You’ve probably heard of leptin; it’s all the buzz lately. Together with its partner ghrelin, these two hormones ebb and flow before and after meals, and they’ve earned the nickname “the hunger hormones” because of it. When functioning properly, ghrelin and leptin peak before meals, signaling hunger, and decline after you’ve eaten, simulating fullness. These hormones unfortunately can go way out of whack because of the chemicals and preservatives we ingest in most of our packaged food, but that’s another topic entirely (read: eat less and healthier, work out often and harder).

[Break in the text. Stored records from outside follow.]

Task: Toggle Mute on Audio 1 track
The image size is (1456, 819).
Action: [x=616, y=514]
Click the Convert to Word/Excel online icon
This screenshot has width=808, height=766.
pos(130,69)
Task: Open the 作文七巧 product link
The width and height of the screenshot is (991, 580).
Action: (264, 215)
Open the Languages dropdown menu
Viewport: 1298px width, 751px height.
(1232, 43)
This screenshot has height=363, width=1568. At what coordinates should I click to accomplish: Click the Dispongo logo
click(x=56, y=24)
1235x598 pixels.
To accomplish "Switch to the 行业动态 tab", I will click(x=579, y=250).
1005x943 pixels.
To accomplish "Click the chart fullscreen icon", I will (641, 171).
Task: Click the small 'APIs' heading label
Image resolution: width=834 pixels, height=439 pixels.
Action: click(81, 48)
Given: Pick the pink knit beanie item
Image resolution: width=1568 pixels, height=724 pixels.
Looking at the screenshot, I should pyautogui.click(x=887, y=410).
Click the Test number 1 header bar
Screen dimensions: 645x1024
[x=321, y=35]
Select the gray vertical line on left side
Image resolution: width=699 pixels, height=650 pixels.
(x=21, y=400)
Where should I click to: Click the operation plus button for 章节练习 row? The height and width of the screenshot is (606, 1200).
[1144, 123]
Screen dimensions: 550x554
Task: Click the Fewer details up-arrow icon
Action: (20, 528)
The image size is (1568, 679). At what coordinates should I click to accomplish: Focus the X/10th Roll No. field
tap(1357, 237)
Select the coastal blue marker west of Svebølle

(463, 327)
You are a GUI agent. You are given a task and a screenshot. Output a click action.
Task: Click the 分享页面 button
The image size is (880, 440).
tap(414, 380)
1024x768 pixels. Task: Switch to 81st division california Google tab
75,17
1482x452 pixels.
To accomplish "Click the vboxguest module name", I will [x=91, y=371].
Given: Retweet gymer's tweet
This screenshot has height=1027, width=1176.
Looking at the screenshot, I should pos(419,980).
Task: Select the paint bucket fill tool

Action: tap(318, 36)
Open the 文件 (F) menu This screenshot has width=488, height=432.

How are ghrelin and leptin connected with sleep? Simply put, high ghrelin levels are linked with a good night’s sleep. In fact, it is imperative to have high ghrelin levels if you want to reach stages three and four of sleep, which is where all the magic happens—dreaming, muscle repair, stress release. If you have low ghrelin because you ate just before bed? Less restful sleep. It’s the less restful sleep that actually is the cause for your crazy carb cravings.
Less restful sleep has a direct impact on your food cravings, specifically carbohydrates. Studies have repeatedly shown that getting less than six hours of sleep for as little as three nights in a row can increase carbohydrate consumption 45 percent. That’s huge, and will make you huge too if you aren’t careful.
Thankfully, there’s a really simple trick to fix all of this, and part of it you’ve already heard hundreds of times. Firstly, don’t eat after 9:00 p.m. Just don’t do it. It’s called “breakfast” in the morning because you are breaking the food fast that you underwent during sleep. Don’t eat right before bed and risk having undigested food in your stomach all night.
The second part? If you’re having a snack before 9:00 p.m., remove carbohydrates all together. A lack of carbs is what makes ghrelin levels peak. No carbs before bed will give you a really high ghrelin level so that you can eat heartily in the morning and not have tempting carbohydrate cravings all day.
These easy tricks along with a regular routine of exercise will surely have you at your goal weight in no time. Happy sleeping!